Но весной он снова-таки увидел Вайсмана. Пробудившись ото сна про мягкий Цвёльфкиндер, который был также Нордхаузеном, городом, где эльфы производили игрушечные ракеты полётов на луну, он увидел над краем своей койки лицо Вайсмана наблюдавшего за ним. Он казался постаревшим лет на десять, и Пёклер насилу узнал его.

– Мало времени,– прошептал Вайсман.– Пойдём.

Они двинулись через белую бессонную суету тоннелей. Вайсман шагал медленно и твёрдо, оба они молчали. В одном из управленческих отсеков были с полдюжины других, а также люди из SS и SD: «У нас уже есть согласие ваших отделов»,– сказал Вайсман,– «освободить вас для работы над особым проектом. Это будет секретность наивозможно высшей категории. Вы будете жить отдельно, питаться отдельно, не говорить ни с кем за исключением присутствующих в этой комнате».– Они оглянулись вокруг увидеть кто же это. Ни одного знакомого. Обернулись обратно к Вайсману.

Ему нужны модификации для внесения в одну ракету, только одну. Её серийный номер был снят, и вписаны пять нулей. Пёклер мгновенно осознал, что для этого Вайсман и приберегал его: именно это и было его «особой судьбой». Он никак не мог понять этого: он должен разработать пластмассовый обтекатель, определённого размера, определённых изоляционных свойств, в силовой установке ракеты. Инженер силовой установки был самым занятым в этом проекте, перенаправляя линии пара и подачи горючего, перемещая части конструкции. Каким бы ни было новое изделие, его не видел никто. По слухам, его произвели где-то в другом месте и назвали Schwarzgerät, из соображений высокой секретности окружавшей проект. Даже вес был засекречен. Они уложились в срок менее двух недель, и « Vorrichtung für die Isolierung» отправился по назначению. Пёклер вернулся к своему постоянному начальнику, и рутина вернулась в свою колею. Он никогда больше не видел Вайсмана.

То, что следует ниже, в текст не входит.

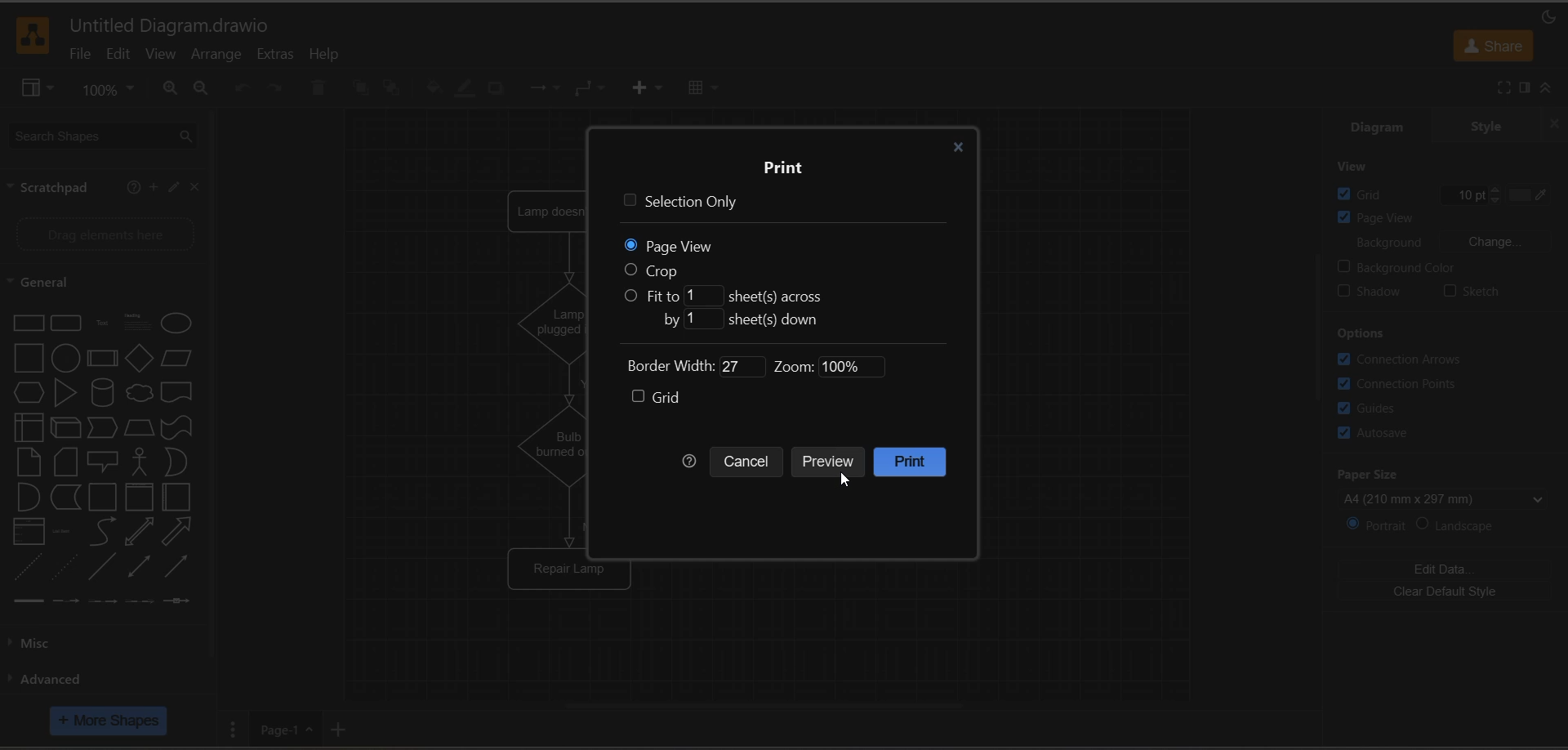 The height and width of the screenshot is (750, 1568). I want to click on background, so click(1450, 243).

В первую неделю апреля, когда с минуты на минуту ожидалось появление Американских войск, большинство инженеров укладывались, обменивались адресами с коллегами, пили прощальные тосты, шатаясь по пустеющим помещениям. В воздухе было ощущение выпускного дня. Насилу сдерживаешься не насвистывать « Gaudeamus igitur». Нежданно, жизнь в заточении кончалась.

Молодой охранник SS, последний из уезжавших, нашёл Пёклера в пыльном кафетерии, передал ему конверт и вышел, не сказав ни слова. Это обычное отпускное удостоверение, утратившее силу из-за неизбежной кончины Правительства—и проездные документы до Цвёльфкиндер. В пробелах для даты кто-то вписал, почти неразличимо «по окончании военного противостояния». На обороте той же рукой (Вайсмана?) приписка для Пёклера. Она освобождена. Встретит там. Он понял это было его платой за модернизацию сделанную им на 00000. Как долго Вайсман умышленно держал его в запасе, всё для того, чтобы иметь человека по пластмассам, на которого он мог положиться, когда придёт время?

В последний день Пёклер вышел из южного конца основного тоннеля. Грузовики были повсюду, все моторы на ходу, прощание в весеннем воздухе, высокие деревья в солнечном свете зеленели на горных склонах. Obersturmbannführer не оставался на своём посту, когда Пёклер зашёл в лагерь Дора. Он не искал Иьзе или не совсем. Может почувствовал что именно должен увидеть, наконец. Он не был готов. Он не знал. Имел данные, да, но не знал, чувствами, сердцем...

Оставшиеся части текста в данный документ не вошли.